Provided information »
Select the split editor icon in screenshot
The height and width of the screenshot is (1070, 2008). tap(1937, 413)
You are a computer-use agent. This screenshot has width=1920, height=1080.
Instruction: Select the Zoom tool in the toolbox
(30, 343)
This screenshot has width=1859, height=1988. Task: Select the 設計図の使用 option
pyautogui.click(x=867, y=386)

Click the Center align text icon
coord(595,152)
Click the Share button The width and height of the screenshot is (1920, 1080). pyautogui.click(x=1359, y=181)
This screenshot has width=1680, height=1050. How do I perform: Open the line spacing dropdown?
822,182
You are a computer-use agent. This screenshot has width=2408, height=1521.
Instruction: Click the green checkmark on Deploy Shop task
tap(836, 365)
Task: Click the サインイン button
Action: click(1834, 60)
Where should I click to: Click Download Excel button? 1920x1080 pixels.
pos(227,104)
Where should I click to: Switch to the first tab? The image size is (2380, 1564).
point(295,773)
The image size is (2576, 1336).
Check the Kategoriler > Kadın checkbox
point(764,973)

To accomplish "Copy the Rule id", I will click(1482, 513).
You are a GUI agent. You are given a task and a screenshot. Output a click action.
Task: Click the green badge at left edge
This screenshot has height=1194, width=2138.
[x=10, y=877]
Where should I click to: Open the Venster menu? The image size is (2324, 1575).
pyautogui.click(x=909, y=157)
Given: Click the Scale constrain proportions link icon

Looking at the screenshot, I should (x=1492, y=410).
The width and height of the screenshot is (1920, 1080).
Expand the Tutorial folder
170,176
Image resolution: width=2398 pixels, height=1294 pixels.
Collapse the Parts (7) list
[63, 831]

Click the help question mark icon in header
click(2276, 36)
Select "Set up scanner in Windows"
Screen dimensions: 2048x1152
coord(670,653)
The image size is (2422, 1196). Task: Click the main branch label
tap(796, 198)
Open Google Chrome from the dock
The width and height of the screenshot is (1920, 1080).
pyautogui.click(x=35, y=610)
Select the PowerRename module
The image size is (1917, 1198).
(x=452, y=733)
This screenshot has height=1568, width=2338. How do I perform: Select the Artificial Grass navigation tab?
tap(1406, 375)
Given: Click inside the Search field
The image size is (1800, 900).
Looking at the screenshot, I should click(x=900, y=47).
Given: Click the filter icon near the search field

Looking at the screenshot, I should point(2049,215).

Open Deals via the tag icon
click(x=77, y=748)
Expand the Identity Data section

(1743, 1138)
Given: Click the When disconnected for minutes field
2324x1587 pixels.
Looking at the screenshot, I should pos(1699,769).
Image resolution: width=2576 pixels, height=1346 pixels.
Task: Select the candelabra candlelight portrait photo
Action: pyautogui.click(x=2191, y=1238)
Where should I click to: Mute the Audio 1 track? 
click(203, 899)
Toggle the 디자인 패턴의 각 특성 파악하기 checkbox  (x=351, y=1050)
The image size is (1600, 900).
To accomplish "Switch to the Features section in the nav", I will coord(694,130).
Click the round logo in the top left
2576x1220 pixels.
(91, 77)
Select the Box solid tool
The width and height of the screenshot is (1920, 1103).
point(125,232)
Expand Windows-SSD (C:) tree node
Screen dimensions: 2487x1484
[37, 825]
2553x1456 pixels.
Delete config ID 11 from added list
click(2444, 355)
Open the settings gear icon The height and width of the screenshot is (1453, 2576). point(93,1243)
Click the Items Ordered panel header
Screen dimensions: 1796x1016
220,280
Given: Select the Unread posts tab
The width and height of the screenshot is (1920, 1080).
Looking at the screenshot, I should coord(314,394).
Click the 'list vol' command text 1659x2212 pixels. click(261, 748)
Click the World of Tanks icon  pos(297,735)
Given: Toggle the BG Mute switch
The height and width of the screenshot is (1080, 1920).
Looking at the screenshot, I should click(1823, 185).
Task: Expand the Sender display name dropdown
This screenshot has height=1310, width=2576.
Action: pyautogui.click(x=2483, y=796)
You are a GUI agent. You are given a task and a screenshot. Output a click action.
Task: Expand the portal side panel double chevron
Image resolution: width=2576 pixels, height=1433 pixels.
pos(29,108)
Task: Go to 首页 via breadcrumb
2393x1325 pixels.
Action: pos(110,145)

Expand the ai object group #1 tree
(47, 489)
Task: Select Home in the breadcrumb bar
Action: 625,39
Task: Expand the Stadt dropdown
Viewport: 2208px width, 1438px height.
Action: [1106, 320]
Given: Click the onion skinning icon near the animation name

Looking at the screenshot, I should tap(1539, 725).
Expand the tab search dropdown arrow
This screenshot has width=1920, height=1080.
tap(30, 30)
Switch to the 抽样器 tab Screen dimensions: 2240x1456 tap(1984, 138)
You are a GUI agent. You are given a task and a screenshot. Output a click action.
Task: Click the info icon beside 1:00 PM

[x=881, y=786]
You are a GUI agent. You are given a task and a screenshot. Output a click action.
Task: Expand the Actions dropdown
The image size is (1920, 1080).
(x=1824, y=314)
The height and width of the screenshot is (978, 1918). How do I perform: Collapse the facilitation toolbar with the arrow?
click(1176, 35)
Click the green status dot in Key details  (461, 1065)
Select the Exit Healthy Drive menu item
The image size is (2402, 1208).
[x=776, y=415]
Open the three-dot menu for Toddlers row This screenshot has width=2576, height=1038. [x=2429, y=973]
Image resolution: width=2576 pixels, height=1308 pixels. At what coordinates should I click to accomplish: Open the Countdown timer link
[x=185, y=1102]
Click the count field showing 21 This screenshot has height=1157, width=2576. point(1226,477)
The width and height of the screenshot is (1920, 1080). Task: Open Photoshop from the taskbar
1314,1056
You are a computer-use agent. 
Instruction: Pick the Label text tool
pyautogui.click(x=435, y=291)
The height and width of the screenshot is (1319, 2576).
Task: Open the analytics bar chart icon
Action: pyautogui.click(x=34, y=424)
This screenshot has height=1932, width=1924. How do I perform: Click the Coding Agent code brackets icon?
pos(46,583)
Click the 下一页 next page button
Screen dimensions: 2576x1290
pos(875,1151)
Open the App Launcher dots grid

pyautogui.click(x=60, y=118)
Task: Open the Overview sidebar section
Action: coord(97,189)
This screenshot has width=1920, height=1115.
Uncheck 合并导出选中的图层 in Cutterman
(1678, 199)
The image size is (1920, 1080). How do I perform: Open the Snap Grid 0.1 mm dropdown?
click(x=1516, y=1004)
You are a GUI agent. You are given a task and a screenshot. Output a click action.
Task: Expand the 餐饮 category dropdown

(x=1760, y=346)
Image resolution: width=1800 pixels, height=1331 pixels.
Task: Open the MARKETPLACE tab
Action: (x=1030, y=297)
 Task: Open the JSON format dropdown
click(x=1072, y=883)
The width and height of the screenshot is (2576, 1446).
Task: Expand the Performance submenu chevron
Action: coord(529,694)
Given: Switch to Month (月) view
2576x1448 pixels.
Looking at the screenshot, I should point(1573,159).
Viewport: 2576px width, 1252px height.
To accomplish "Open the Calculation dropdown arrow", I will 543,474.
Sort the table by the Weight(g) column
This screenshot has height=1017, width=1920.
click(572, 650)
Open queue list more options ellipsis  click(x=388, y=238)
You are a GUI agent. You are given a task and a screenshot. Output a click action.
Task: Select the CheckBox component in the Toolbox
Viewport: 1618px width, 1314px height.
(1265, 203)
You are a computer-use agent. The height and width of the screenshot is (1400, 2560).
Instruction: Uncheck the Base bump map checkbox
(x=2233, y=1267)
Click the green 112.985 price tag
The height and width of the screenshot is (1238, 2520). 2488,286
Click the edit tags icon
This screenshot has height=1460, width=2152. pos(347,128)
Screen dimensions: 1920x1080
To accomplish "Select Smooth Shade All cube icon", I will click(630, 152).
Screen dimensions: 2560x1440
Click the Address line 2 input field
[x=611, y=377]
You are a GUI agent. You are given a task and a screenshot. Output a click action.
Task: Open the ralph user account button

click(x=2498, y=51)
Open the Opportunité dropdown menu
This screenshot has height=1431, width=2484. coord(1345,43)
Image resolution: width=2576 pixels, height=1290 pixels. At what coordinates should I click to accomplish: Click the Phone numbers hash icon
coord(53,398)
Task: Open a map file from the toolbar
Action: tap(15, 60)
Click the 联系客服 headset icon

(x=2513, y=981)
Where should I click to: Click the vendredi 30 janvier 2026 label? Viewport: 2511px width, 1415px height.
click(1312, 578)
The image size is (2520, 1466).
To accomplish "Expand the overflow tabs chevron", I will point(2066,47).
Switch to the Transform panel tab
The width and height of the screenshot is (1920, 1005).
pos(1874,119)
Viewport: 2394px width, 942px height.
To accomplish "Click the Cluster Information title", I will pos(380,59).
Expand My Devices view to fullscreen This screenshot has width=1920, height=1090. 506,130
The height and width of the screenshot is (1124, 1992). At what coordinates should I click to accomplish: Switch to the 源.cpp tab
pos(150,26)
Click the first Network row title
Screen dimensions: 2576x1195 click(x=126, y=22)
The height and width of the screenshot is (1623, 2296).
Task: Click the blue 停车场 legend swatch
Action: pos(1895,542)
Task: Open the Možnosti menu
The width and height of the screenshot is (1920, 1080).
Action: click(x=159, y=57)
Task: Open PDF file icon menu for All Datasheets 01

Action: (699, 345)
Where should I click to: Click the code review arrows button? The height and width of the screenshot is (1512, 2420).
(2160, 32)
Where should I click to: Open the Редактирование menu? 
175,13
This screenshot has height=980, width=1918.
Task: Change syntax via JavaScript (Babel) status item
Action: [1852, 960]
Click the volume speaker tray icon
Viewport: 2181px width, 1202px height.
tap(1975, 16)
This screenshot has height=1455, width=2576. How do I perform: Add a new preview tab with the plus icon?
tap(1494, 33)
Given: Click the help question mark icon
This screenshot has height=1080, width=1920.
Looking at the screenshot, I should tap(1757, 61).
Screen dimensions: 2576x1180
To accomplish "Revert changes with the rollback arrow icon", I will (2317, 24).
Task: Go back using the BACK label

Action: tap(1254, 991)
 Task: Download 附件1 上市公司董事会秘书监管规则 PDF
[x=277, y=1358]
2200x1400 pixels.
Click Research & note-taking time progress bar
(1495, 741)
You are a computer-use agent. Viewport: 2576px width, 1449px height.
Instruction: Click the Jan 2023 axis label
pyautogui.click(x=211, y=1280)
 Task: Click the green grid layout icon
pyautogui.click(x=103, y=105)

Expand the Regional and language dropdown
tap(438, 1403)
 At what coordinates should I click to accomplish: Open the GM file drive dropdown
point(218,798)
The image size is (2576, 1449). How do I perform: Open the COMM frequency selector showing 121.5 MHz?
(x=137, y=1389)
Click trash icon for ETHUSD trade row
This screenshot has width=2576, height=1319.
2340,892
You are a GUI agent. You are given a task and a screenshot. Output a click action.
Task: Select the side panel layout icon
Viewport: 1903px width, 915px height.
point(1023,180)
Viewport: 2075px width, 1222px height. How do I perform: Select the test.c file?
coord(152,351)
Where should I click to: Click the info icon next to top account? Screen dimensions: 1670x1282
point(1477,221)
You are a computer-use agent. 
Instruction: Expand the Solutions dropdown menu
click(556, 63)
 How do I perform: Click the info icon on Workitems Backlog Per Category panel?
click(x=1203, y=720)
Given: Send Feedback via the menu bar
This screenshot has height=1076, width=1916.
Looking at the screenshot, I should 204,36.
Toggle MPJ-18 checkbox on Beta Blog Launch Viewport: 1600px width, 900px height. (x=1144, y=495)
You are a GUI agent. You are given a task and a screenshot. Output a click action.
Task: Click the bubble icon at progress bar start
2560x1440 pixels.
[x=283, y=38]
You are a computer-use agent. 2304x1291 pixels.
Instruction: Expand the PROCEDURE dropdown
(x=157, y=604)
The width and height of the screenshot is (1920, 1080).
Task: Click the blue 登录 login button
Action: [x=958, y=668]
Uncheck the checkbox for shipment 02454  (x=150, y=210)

Task to carry out »
Return each line from the records that includes the word "computer".

Result »
You are a computer-use agent. This screenshot has width=1920, height=1080.
You are a computer-use agent. This screenshot has width=2408, height=1521.
You are a computer-use agent. 
You are a computer-use agent. The height and width of the screenshot is (1400, 2560).
You are a computer-use agent. Viewport: 2576px width, 1449px height.
You are a computer-use agent. 
You are a computer-use agent. 2304x1291 pixels.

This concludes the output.